## Exercise aim
Continue the guide on troubleshooting HyperWrite's AI agent, starting immediately after its final sentence.

## Passage provided
[Start of Attachment]

First, pause the workflow so that you can review the instructions specified in the step. 

Note how the on-screen task differs from what was stated in the step. For example, did it type the wrong thing? Did it not type anything at all? Did it type something in the wrong field? 

Select the step with the error and provide feedback for it. Describe what went wrong. This won’t fix the step but it will help HyperWrite improve its AI agent.

Option 1. Basic Troubleshooting

Check the following guides:

These contain some sample instruction text and troubleshooting tips. For instance, if the agent missed a step, this guide recommends breaking down that step into two or three smaller tasks with more detailed instructions.

For example:

Type ‘EOD Report’ and then the current date in the ‘Subject’ field then send the email


Step 1: Click on the ‘Subject’ text field

Step 2: Type ‘EOD Report’ and then the current date

Step 3: Click the ‘Send’ button to send the email

Specificity can help the AI agent perform longer and/or more complex tasks.

Option 2. Re-recording

In most cases, the error lies in the way the user phrased the instructions. HyperWrite’s agent follows very specific terms. So it may not recognize certain variations or synonyms of commands (ex. doesn’t register “note” to mean the same thing as “remember” or “markdown”).

[End of Attachment]

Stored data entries
[Start of Attachment]

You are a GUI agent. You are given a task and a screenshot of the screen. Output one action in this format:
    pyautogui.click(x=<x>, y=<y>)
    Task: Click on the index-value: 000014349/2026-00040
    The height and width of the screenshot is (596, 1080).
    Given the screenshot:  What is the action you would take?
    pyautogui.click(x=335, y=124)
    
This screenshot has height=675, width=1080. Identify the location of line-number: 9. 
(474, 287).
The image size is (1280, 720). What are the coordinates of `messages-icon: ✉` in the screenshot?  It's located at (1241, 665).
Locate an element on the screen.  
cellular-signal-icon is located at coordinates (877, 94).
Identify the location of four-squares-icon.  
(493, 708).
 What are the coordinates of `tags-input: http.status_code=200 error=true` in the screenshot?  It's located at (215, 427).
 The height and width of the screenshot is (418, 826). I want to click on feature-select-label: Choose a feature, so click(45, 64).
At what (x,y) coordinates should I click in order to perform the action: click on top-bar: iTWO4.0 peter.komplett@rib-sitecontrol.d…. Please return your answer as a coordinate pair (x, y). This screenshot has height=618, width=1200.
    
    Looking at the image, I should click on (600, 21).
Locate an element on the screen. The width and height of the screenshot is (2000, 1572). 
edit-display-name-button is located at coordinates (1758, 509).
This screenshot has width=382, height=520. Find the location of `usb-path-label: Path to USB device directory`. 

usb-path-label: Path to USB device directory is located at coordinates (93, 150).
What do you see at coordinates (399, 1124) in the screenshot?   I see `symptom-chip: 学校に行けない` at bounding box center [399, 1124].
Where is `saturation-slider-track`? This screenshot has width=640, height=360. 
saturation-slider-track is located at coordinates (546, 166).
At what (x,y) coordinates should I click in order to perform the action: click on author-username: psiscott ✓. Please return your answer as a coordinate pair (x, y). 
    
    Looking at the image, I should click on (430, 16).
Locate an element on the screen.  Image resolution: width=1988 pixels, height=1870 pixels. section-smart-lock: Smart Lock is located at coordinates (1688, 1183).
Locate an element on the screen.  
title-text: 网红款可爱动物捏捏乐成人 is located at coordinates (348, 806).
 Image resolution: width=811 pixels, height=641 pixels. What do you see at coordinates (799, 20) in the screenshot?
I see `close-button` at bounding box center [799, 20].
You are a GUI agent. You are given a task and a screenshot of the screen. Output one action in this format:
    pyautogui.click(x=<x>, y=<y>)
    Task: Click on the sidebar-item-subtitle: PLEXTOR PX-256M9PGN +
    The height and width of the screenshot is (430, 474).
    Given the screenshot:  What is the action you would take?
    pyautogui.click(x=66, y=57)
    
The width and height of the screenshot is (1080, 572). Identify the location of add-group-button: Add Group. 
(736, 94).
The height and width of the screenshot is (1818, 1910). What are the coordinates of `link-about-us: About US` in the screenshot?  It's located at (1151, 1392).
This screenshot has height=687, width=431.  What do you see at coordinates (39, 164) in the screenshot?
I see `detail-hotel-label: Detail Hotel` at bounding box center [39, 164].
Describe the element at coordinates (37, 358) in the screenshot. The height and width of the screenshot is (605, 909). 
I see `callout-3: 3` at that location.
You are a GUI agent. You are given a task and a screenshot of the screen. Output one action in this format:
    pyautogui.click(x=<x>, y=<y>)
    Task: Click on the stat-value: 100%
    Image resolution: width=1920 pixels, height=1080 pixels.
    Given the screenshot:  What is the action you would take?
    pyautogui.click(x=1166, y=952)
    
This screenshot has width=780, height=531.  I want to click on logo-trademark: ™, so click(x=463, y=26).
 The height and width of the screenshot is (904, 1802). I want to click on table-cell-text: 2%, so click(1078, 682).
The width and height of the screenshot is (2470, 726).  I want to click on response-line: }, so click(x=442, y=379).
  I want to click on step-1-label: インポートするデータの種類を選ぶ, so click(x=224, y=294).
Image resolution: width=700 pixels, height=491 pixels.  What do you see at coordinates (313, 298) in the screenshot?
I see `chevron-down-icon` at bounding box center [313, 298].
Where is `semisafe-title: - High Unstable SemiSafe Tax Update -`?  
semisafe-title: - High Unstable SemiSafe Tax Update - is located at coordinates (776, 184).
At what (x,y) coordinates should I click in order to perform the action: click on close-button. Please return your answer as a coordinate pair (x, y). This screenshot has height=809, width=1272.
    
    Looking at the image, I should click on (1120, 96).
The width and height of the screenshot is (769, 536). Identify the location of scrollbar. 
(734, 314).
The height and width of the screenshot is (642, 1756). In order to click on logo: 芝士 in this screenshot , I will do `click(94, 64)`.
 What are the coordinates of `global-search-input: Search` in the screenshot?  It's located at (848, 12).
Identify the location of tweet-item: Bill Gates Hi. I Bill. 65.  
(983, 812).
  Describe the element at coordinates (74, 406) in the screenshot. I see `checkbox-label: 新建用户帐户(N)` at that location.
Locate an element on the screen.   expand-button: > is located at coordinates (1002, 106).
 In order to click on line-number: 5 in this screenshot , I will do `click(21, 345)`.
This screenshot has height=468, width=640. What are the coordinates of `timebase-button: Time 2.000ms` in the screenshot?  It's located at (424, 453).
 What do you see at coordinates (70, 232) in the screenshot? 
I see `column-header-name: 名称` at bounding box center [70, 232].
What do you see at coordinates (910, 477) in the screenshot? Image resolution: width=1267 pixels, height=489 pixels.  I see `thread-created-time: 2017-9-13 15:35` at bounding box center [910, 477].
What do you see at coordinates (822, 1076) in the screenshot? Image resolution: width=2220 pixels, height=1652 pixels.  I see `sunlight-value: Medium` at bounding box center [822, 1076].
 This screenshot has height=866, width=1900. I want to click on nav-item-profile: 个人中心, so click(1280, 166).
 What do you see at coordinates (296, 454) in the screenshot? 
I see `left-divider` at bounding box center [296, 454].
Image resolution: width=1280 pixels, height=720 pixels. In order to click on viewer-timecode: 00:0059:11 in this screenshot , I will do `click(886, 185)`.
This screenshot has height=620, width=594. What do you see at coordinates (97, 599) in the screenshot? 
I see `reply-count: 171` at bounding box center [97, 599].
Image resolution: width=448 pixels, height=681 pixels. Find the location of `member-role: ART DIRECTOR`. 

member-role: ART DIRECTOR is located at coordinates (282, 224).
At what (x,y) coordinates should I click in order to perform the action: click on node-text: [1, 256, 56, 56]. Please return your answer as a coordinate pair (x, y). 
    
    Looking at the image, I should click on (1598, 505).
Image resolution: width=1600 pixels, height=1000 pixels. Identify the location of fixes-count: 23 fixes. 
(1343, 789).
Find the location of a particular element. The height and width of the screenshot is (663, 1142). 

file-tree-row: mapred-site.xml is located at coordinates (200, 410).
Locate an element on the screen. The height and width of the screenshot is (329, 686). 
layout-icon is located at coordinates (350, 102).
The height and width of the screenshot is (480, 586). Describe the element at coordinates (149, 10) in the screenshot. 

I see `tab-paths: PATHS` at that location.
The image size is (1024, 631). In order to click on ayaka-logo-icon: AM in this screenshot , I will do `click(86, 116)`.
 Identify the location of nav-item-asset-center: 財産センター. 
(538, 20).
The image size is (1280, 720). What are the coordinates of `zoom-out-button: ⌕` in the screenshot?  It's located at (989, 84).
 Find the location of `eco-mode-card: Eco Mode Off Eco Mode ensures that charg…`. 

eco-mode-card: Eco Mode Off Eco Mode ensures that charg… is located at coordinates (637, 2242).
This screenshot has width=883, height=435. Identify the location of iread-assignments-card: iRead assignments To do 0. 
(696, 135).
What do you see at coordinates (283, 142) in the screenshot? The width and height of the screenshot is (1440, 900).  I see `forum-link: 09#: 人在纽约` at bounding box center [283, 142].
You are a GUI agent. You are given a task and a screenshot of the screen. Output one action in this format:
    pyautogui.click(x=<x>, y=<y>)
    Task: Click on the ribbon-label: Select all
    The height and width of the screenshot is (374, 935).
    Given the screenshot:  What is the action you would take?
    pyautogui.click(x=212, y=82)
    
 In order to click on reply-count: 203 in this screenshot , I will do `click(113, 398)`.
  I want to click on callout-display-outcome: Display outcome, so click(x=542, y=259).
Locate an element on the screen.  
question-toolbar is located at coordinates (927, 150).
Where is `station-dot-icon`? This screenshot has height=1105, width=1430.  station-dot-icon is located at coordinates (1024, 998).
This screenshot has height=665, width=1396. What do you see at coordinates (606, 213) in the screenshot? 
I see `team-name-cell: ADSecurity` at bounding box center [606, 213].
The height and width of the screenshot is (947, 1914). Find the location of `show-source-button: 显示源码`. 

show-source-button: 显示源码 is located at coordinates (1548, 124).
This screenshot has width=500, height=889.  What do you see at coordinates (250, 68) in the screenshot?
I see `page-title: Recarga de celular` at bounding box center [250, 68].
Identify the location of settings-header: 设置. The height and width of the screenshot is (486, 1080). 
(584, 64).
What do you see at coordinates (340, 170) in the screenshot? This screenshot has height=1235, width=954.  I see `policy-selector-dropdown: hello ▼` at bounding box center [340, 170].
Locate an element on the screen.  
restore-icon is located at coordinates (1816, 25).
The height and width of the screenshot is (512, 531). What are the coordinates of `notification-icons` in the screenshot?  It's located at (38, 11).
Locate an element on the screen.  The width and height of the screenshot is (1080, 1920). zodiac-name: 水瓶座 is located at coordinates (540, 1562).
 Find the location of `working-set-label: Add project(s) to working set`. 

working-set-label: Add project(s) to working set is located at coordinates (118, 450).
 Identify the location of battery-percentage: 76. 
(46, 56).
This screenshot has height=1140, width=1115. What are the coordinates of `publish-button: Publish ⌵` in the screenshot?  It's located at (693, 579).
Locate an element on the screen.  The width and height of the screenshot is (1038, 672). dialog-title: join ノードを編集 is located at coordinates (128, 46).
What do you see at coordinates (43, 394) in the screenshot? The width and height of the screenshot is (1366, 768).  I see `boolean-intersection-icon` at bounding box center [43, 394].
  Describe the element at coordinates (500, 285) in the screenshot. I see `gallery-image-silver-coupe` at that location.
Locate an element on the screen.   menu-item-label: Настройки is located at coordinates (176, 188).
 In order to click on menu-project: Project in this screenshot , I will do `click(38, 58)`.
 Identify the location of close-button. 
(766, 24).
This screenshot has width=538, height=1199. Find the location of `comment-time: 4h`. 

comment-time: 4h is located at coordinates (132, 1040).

[End of Attachment]

## Solved exercise
Ergo, if Option 1 doesn’t work, try recording the problem part of the workflow again. This can help you review how HyperWrite describes the actions needed for that step. 

Let’s use our earlier example.

Say HyperWrite clicked the ‘Support’ button instead of the ‘Compose’ button. Yet your instructions clearly say, “click the ‘Compose’ button.” To correct this, you need to see where your and HyperWrite’s verbiage differed: 

Step 1. Set up your browser so that it’s open in your inbox. Run the HyperWrite AI Agent and create a new workflow (make sure to name it something different from your original workflow). Hit record.

Step 2. Carefully go through the process of moving your cursor over to the ‘Compose’ button. Click it. Wait a few seconds, then stop the recording. 

Step 3. Save the new workflow so that you can review it in the studio. 

Remember to go slowly. As HyperWrite puts it, the “more time the AI has to see what you’re doing, the better it will understand the task.”

Step 4. If the step was successfully recorded, you should see how HyperWrite typed it out. 


Your Original Instructions: Click ‘Compose’ to start a new email.

HyperWrite’s Instructions: Click the ‘Compose’ button to start writing a new email.

Step 5. If HyperWrite’s instructions are different from how you originally phrased the task, replace your instructions for that step with HyperWrite’s copy. Review HyperWrite’s instructions and note the differences for future reference.

Step 6. Save the new workflow. Run it again. If it works this time, then you know it was a syntax error. 

Final Thoughts & Reminders

As with all things, practice makes perfect. Building a successful workflow with the HyperWrite Assistant Studio may take time – and a lot of fine-tuning. Be prepared to iterate numerous steps and refine multiple processes along the way. 

But don’t be discouraged! AI agents are a powerful technology, and the rewards are well worth the investment.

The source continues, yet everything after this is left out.